What needs to be done
Using the data beneath this instruction, retype only the lines from the one that contains "Given: Click the bookmark" down to the one that contains "Open the PDF", both included, exactly as they appear.
═══
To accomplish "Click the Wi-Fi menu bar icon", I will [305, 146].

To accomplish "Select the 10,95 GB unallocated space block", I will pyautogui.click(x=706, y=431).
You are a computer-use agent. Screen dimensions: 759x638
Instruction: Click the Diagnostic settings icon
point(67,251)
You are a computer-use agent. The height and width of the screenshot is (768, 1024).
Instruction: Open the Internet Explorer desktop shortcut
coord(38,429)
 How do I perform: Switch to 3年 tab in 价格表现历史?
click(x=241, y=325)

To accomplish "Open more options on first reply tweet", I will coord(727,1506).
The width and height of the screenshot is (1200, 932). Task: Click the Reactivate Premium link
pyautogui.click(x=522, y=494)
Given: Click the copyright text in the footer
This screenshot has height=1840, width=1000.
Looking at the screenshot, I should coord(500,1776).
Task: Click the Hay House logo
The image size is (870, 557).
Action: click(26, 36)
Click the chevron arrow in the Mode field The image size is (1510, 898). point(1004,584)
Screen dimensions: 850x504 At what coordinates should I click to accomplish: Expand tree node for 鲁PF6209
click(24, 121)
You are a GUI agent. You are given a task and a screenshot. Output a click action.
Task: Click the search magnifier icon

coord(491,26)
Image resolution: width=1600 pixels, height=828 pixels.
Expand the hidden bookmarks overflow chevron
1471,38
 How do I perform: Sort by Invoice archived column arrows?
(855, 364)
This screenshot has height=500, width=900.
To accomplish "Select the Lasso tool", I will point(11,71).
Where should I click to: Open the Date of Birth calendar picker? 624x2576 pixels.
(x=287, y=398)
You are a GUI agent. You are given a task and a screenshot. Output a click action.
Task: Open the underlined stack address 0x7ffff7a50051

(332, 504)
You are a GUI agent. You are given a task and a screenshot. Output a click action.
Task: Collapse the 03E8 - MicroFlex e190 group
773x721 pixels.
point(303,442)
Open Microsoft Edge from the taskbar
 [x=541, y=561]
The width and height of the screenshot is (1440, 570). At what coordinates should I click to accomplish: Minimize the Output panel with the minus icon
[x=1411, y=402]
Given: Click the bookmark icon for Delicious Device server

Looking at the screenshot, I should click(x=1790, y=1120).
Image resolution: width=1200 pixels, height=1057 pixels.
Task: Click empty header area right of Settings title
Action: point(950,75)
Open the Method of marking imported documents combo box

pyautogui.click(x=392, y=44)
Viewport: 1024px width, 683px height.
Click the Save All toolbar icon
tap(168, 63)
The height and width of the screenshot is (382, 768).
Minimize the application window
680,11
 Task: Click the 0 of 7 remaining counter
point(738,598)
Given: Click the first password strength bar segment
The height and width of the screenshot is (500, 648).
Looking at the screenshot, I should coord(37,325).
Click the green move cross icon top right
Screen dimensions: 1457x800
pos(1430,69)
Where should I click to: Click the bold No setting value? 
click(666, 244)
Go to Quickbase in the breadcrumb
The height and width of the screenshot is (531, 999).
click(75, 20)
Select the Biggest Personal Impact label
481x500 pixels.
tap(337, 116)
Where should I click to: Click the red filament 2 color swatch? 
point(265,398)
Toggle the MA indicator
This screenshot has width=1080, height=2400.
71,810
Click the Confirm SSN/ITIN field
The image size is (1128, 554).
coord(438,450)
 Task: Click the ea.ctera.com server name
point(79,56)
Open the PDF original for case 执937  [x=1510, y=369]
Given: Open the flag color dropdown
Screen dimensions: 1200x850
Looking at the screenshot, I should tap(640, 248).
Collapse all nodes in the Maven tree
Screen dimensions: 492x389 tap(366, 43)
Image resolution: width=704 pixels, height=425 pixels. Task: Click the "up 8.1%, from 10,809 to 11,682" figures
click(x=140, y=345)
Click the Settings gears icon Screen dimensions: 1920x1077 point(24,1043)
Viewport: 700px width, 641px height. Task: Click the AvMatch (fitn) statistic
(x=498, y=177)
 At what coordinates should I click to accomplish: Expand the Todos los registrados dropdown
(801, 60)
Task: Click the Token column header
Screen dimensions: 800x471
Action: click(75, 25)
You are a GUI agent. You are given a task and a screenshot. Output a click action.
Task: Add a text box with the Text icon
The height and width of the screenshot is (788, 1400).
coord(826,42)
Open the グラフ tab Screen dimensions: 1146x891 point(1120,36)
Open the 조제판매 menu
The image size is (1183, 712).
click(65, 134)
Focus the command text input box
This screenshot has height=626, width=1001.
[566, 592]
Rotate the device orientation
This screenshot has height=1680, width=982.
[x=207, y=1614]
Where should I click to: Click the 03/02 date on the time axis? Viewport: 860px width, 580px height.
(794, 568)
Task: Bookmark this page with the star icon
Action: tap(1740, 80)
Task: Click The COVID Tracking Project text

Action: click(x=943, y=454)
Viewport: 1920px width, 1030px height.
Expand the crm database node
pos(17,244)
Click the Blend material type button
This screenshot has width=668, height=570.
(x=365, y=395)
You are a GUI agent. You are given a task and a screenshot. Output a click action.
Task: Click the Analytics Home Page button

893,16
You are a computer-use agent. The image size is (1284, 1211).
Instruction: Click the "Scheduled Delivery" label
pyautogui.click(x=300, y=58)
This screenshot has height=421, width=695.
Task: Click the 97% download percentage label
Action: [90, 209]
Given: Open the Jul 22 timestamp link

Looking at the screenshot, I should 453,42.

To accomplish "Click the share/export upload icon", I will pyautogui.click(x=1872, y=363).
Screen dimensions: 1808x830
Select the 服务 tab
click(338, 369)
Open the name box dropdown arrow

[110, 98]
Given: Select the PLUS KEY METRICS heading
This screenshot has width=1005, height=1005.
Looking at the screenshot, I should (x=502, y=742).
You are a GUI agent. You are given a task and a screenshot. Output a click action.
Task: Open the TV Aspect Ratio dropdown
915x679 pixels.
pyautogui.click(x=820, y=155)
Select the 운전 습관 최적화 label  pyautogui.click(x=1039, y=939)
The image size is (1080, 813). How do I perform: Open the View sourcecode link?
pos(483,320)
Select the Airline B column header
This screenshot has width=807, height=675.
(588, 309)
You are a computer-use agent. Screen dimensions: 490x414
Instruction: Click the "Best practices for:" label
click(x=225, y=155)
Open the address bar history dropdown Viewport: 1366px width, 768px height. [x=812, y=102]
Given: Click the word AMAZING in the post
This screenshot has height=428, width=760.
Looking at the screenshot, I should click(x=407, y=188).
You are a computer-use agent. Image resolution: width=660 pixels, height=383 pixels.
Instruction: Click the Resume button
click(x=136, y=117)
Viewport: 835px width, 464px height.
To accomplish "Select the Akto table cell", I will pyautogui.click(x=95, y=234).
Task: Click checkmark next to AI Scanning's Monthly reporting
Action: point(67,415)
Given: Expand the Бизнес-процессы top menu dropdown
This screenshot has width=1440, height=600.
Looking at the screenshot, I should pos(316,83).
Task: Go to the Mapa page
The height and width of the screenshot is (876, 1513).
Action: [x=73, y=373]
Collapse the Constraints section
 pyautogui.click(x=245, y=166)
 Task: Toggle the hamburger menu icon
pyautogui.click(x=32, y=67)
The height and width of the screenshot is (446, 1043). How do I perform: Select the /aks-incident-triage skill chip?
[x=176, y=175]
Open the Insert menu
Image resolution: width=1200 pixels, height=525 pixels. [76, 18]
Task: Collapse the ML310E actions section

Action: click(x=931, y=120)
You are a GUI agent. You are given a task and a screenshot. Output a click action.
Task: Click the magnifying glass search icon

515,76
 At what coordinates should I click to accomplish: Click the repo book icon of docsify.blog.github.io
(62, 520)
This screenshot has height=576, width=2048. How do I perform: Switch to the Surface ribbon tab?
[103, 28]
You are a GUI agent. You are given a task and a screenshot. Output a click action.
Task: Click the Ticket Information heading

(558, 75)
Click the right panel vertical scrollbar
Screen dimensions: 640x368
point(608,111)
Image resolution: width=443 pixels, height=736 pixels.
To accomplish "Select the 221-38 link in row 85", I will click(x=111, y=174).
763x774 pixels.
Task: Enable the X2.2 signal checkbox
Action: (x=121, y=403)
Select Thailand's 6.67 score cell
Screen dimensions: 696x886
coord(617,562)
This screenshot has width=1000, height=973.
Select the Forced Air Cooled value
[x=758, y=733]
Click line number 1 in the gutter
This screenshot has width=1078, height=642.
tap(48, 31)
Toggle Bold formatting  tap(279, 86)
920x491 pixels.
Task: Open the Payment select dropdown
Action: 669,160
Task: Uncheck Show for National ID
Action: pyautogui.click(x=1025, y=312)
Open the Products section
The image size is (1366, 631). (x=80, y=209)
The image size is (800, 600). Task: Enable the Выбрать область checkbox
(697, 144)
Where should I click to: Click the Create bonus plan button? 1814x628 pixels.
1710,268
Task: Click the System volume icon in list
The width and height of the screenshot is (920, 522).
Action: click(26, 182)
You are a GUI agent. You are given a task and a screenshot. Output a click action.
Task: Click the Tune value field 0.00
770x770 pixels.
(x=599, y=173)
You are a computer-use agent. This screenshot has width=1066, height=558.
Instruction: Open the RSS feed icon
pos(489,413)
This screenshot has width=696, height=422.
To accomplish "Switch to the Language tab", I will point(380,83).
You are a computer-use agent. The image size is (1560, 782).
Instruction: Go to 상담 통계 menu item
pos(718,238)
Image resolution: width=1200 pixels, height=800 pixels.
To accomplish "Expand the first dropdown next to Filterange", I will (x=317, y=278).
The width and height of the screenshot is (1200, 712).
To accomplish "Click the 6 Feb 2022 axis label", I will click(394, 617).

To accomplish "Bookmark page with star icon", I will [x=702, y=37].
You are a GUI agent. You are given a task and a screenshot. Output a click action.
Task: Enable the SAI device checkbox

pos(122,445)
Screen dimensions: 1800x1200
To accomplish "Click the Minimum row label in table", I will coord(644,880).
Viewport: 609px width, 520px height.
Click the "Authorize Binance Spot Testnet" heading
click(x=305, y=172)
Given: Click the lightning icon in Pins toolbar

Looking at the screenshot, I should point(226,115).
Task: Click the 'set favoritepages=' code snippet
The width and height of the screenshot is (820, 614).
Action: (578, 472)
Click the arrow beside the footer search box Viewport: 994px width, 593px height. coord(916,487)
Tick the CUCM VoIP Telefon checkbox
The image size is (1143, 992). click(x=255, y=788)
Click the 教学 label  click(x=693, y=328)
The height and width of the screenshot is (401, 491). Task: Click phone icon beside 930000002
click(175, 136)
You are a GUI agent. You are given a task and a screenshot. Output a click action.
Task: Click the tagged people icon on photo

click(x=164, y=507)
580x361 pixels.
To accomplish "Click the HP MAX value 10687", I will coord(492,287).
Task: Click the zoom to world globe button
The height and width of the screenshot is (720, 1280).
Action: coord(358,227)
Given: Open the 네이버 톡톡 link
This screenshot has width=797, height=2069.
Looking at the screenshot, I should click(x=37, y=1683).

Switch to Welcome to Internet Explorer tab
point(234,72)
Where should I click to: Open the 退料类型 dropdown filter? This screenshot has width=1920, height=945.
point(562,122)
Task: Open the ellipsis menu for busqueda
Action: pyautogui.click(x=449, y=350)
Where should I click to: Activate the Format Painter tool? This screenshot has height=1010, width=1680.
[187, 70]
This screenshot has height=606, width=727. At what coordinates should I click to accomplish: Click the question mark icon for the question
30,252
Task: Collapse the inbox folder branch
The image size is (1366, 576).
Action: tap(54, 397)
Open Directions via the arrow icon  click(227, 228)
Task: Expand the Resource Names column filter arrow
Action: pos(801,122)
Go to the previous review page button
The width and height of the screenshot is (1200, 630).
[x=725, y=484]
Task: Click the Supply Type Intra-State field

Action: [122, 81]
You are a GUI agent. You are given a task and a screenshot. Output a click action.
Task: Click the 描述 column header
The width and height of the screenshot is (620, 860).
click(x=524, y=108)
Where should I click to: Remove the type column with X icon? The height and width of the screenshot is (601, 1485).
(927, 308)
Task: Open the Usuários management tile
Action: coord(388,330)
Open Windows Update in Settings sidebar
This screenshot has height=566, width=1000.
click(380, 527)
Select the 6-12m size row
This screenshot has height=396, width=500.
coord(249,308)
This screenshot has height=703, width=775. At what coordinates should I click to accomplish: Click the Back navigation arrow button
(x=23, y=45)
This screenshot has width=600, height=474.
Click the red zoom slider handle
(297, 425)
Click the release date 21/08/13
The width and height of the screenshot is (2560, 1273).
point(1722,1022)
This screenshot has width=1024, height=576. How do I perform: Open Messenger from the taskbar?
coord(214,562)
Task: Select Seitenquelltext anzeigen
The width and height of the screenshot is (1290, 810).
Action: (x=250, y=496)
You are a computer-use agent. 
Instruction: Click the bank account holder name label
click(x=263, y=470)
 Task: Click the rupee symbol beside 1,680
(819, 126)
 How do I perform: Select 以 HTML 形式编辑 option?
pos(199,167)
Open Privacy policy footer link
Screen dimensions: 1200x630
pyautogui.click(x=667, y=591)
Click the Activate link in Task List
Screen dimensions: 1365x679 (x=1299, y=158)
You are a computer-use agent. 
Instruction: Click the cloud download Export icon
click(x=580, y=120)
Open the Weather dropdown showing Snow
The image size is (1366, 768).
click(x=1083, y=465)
═══
Task response
Given: Click the bookmark icon for Delicious Device server

Looking at the screenshot, I should click(x=1790, y=1120).
Image resolution: width=1200 pixels, height=1057 pixels.
Task: Click empty header area right of Settings title
Action: point(950,75)
Open the Method of marking imported documents combo box

pyautogui.click(x=392, y=44)
Viewport: 1024px width, 683px height.
Click the Save All toolbar icon
tap(168, 63)
The height and width of the screenshot is (382, 768).
Minimize the application window
680,11
 Task: Click the 0 of 7 remaining counter
point(738,598)
Given: Click the first password strength bar segment
The height and width of the screenshot is (500, 648).
Looking at the screenshot, I should coord(37,325).
Click the green move cross icon top right
Screen dimensions: 1457x800
pos(1430,69)
Where should I click to: Click the bold No setting value? 
click(666, 244)
Go to Quickbase in the breadcrumb
The height and width of the screenshot is (531, 999).
click(75, 20)
Select the Biggest Personal Impact label
481x500 pixels.
tap(337, 116)
Where should I click to: Click the red filament 2 color swatch? 
point(265,398)
Toggle the MA indicator
This screenshot has width=1080, height=2400.
71,810
Click the Confirm SSN/ITIN field
The image size is (1128, 554).
coord(438,450)
 Task: Click the ea.ctera.com server name
point(79,56)
Open the PDF original for case 执937  [x=1510, y=369]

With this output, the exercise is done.